Why Clearing Codes Is Not Diagnostics
Clearing fault codes does not:
Fix problems
Confirm repairs
Prove component health
It only resets the ECU’s memory.
If the fault returns:
It wasn’t fixed
It was masked
Professionals recreate faults under controlled conditions instead of clearing them and hoping.
The Correct Way to Use Fault Codes
Fault codes should be treated as:
Clues
Starting points
Symptom descriptions
They tell you:
Where the ECU noticed something wrong
Under what conditions
How often
They do not tell you:
Why it happened
What failed mechanically
Which part to replace
The Professional Diagnostic Order (Always)

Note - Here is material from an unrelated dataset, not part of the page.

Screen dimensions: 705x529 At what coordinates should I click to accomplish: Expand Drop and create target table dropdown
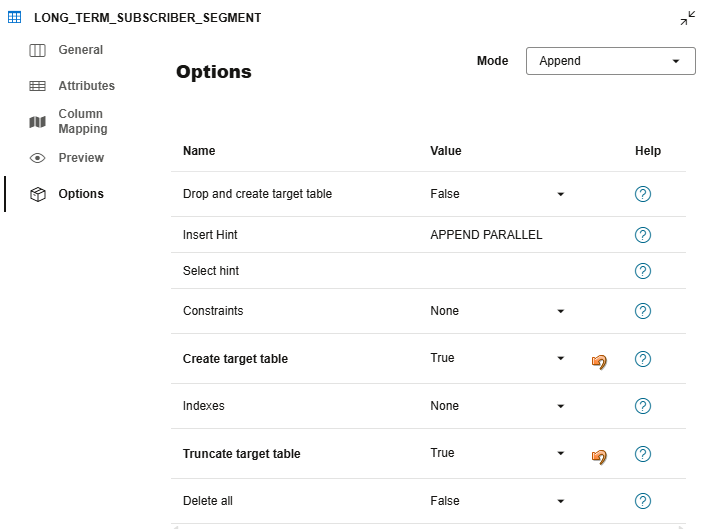[560, 194]
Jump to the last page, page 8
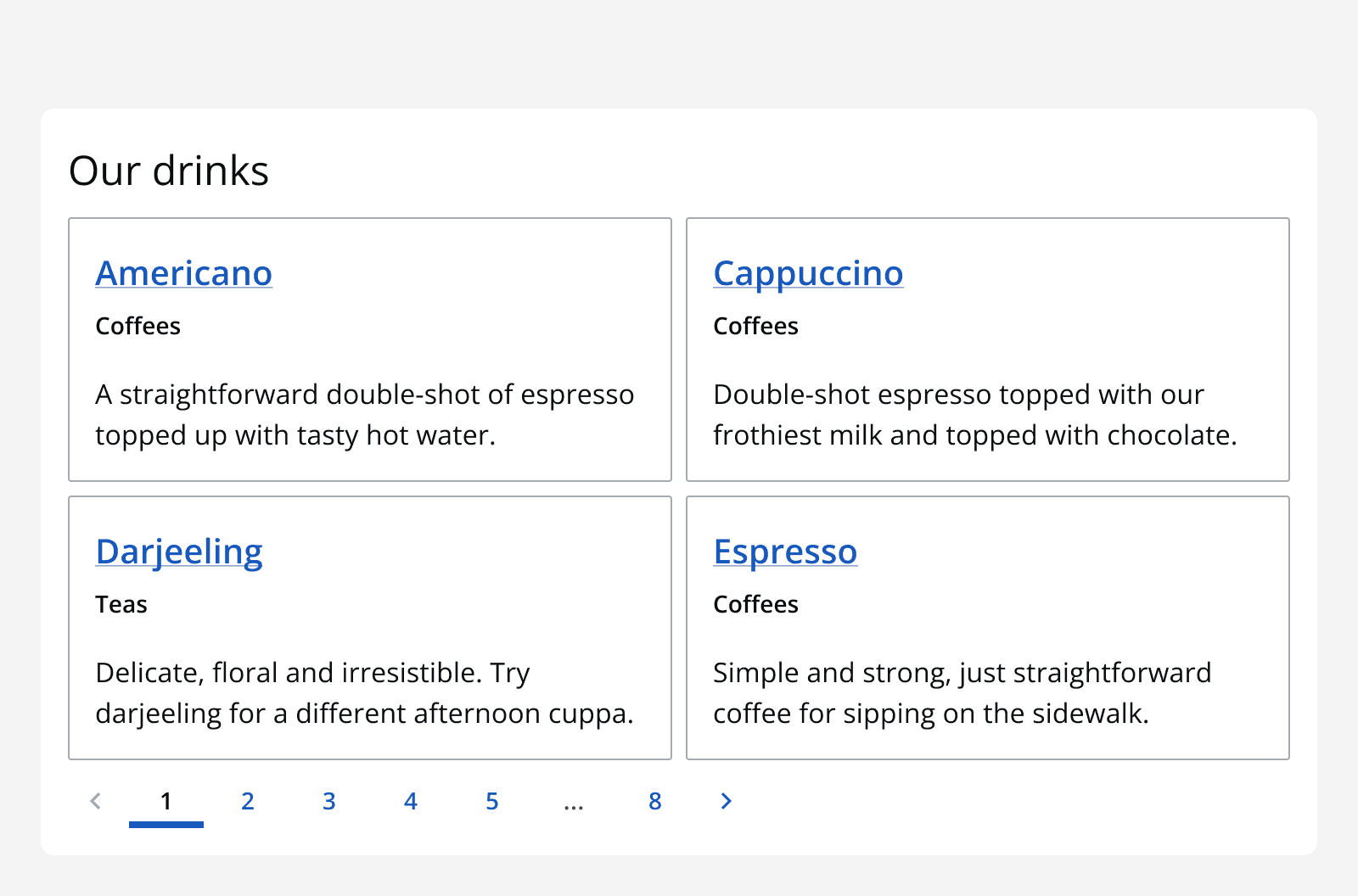1358x896 pixels. point(654,801)
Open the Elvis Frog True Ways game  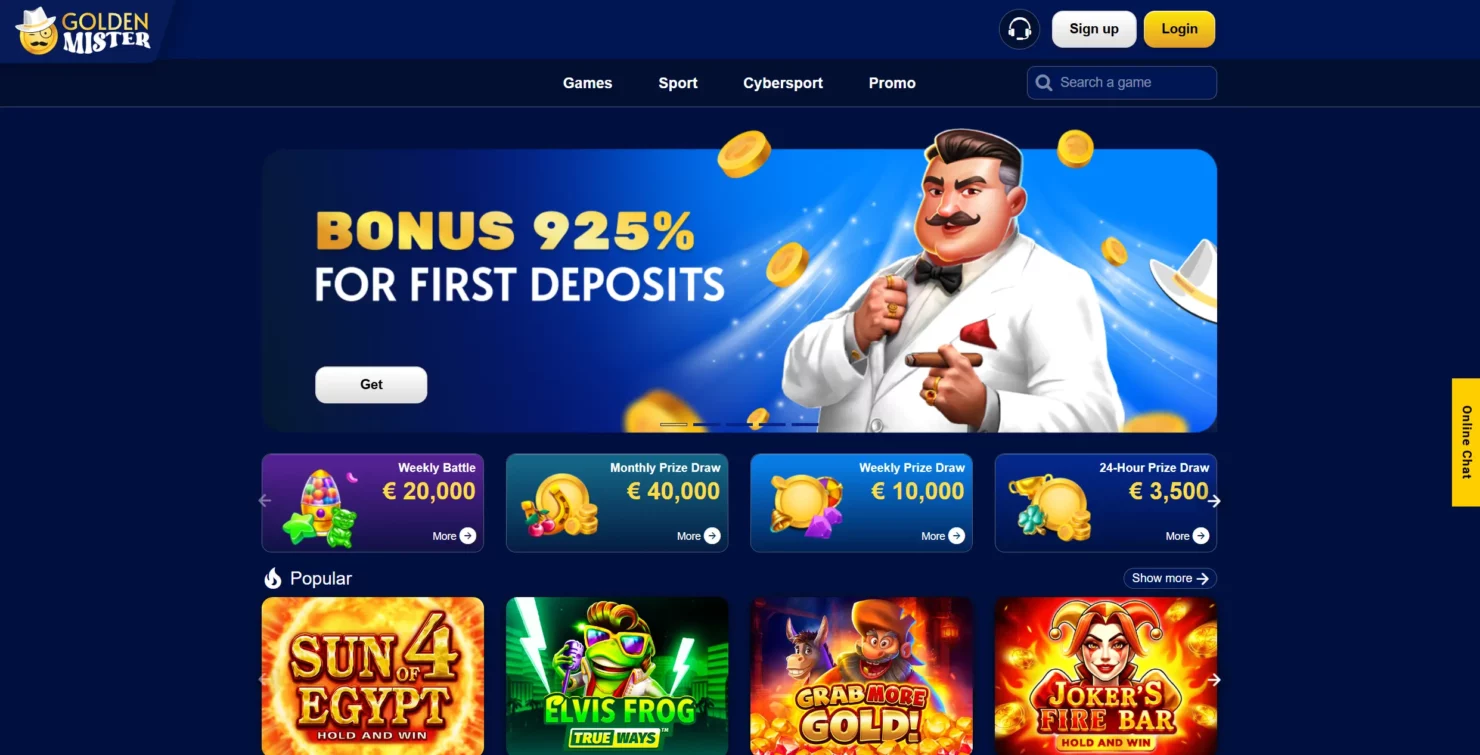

Real diagnostics follow this order:
Power supply verification
Ground integrity testing
Wiring continuity and insulation
Signal verification with known-good references
Component testing
ECU replacement (rarely)
Skipping steps creates lies that look like logic.
Why Fault Codes Kill Good Hydraulic Parts
When electrical faults aren’t understood:
Pumps get blamed for derates
Valve banks get scrapped
Travel motors get replaced
But the real problem is upstream.
Electrical lies destroy hydraulic truth.
Brand Reality: Why Some Machines Are Worse Than Others
Volvo: Highly protective logic — derates early and often
Komatsu: Complex logic trees — one bad input triggers many codes
Hyundai: Cost-sensitive electronics — more signal drift
Doosan: Robust hydraulics masked by weak electrical connections
Different brands lie differently — but they all lie.
The Vikfin Position on Fault Codes
At Vikfin, we see the damage:
Good parts replaced
New components killed
Repeat failures blamed on “bad parts”
When the real issue was never mechanical.
We don’t sell parts based on codes.We sell parts based on evidence.
Final Truth
Fault codes are not evil.They’re just misunderstood.
They don’t tell you what failed.They tell you what the ECU didn’t like.
If you treat fault codes as verdicts, you will:
Replace good parts
Miss real faults
Spend more than necessary
If you treat them as clues, you become dangerous — in a good way.
Final Takeaway
Fault codes don’t lie maliciously.They lie logically.
And logic built on bad inputs is still wrong.
Diagnostics isn’t about reading codes.It’s about proving truth.
That’s how machines stay alive — and reputations intact.